A 55-year-old man with lung cancer recently had the lower lobe of his left lung removed. Post-operatively, he was awake, alert, and oriented to time, place, and person. He was, however, malnourished from his cancer and experiencing significant pain at the surgical site. He had a chest tube and a urinary catheter in place, but was breathing on his own. The patient's pain was well controlled with fentanyl and bupivacaine administered through an epidural catheter. He was receiving total parenteral nutrition (TPN) and lipids through a central venous catheter inserted in his left jugular vein.

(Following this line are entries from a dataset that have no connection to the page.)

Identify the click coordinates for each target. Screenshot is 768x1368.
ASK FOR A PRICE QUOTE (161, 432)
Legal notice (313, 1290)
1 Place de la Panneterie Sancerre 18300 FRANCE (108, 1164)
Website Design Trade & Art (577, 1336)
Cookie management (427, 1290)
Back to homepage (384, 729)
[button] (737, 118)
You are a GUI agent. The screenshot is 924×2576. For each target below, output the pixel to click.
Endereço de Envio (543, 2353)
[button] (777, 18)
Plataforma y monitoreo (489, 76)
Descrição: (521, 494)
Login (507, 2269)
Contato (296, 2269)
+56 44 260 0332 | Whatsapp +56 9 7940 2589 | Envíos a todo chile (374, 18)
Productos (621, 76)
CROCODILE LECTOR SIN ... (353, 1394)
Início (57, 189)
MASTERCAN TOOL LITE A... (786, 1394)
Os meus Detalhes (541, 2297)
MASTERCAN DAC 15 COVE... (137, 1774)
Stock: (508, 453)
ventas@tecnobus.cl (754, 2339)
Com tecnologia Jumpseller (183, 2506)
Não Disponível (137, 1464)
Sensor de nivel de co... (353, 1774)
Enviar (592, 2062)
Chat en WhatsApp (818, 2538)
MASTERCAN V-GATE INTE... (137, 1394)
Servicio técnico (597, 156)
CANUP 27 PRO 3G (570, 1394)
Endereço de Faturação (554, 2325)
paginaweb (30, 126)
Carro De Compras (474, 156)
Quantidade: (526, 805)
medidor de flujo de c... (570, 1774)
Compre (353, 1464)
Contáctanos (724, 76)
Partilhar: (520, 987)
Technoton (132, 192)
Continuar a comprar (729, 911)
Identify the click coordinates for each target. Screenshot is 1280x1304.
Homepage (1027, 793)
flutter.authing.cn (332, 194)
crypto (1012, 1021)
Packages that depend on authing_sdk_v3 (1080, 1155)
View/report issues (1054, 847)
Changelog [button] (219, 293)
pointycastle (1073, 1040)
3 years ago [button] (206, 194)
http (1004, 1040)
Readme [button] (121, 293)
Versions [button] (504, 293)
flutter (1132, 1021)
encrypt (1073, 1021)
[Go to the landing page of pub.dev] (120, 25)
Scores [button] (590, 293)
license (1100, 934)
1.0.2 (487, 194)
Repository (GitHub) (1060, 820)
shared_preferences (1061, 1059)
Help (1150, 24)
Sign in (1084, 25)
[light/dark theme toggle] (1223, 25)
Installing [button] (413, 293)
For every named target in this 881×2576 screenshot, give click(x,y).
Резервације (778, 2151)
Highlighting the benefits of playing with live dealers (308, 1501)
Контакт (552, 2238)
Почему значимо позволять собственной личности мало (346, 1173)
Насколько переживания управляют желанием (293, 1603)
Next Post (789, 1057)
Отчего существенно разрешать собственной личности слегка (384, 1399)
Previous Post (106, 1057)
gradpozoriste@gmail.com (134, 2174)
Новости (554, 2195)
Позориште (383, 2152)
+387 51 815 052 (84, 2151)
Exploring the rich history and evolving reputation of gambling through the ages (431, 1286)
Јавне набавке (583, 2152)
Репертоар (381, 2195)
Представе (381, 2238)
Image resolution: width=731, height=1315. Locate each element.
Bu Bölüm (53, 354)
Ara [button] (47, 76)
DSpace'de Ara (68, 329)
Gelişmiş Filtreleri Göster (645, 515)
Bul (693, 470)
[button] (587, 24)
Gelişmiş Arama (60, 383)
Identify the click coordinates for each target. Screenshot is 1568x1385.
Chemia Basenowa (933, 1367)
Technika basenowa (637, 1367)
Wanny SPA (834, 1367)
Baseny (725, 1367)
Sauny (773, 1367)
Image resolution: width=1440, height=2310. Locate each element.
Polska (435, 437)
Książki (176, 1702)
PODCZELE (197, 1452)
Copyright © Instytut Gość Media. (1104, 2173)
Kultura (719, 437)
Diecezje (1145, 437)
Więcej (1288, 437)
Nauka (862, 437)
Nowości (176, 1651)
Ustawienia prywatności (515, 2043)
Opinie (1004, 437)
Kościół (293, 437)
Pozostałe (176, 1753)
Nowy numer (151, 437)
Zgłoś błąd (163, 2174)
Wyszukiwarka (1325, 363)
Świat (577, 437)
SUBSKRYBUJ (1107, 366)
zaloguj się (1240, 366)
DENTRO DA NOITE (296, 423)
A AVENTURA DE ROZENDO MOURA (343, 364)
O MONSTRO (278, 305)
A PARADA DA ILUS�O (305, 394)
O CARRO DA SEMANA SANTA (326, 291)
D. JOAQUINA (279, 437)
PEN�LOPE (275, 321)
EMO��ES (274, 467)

Nurse A, assigned to the patient, left the unit for her regularly scheduled break. Before leaving, she prepared a new bottle of lipids and left it at the bedside, as the current bottle would run out while she was off the floor. When the old bottle of lipids was empty, Nurse B, covering the patient during the primary nurse's break, inadvertently attached the new lipid bottle to the Y-site of the epidural tubing rather than the central venous line.
Upon her return, Nurse A noted that the new bottle of lipids was infusing but did not check the lines. Lipids infused into the epidural catheter for several hours. The problem was not discovered until the nurses on the next shift made rounds and checked the patient's tubing. Fortunately, the patient experienced no adverse effects from the infusion of lipids into his epidural space.